Among the study’s other findings:

While children in most cases had one parent to care for them, that parent was often less accustomed to making decisions and in many cases, couldn’t access their spouse’s money.

Families with two parents experienced more long-term separation than single-parent families because the arrested parent was less likely to be quickly released.

According to 2006 Pew Hispanic Center estimates, there are 3.1 million children who are U.S. citizens living with at least one illegal immigrant parent. And 1.8 million more children are themselves illegal immigrants.

Parents and others have long complained that procedures used by ICE agents make it hard for parents to arrange care for their children in case they are arrested, an observation affirmed by the study.

“We’re hearing these stories every week, of something happening, an enforcement action, and kids and families being separated, kids being left behind not taken care of,” La Raza spokeswoman Lisa Navarrete said. “Clearly that’s a major issue within this whole enforcement strategy.”

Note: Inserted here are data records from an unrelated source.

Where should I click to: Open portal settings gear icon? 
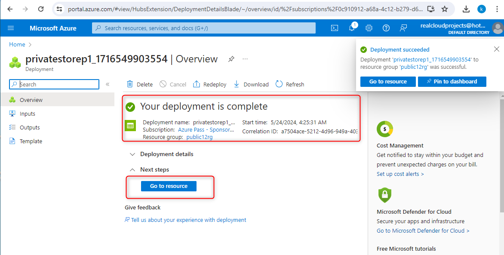point(369,28)
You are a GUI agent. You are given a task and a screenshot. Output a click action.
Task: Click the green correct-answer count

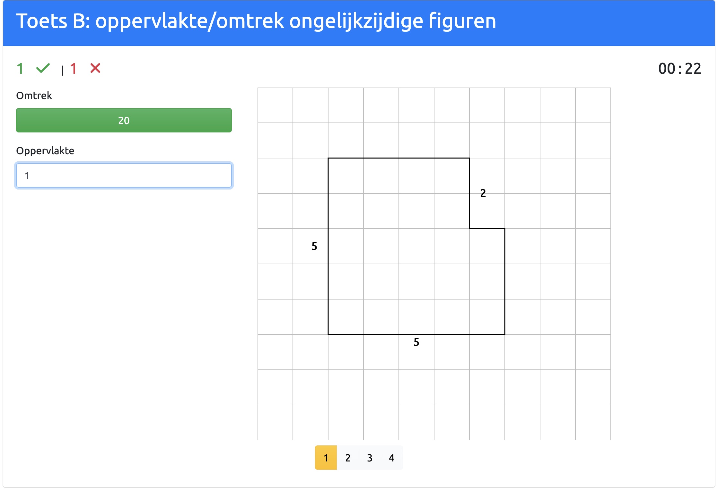click(20, 69)
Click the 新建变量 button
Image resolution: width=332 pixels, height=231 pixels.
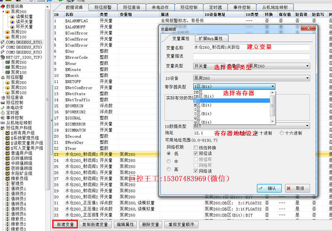pos(65,224)
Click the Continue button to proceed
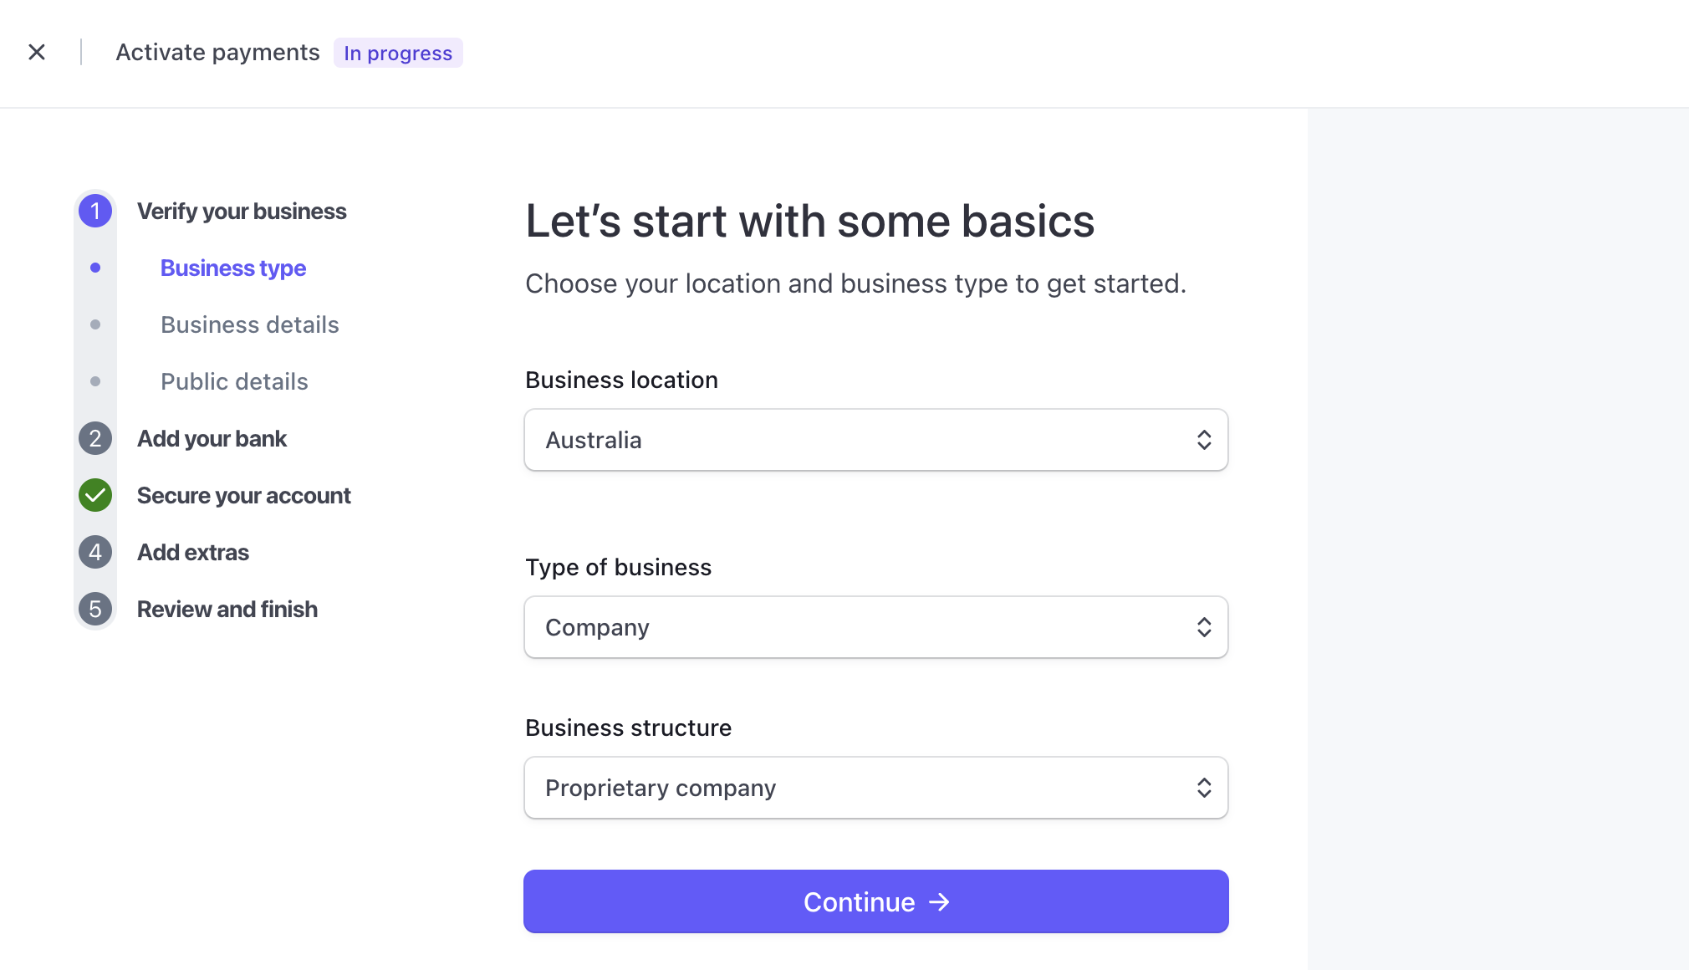Viewport: 1689px width, 970px height. [875, 901]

Counts said ICE stands by its arrest procedures, which include letting people make a phone call, asking about family and child care issues and giving a list of free or low-cost legal assistance organizations in the area.

Work site immigration arrests have dramatically increased in the past two years. According to ICE, which is part of the Department of Homeland Security, agents arrested more than 4,000 people in workplace raids from October 2006 through September 2007 and 3,700 during the previous year.

That’s up from fewer than 500 arrests in 2002 and 2003, according to the agency.

“There are five million children with at least one undocumented parent,” said Randy Capps, one of the study’s co-authors. “There are a lot more children, if you will, that are at risk of consequences in the future if these work site raids are ongoing.”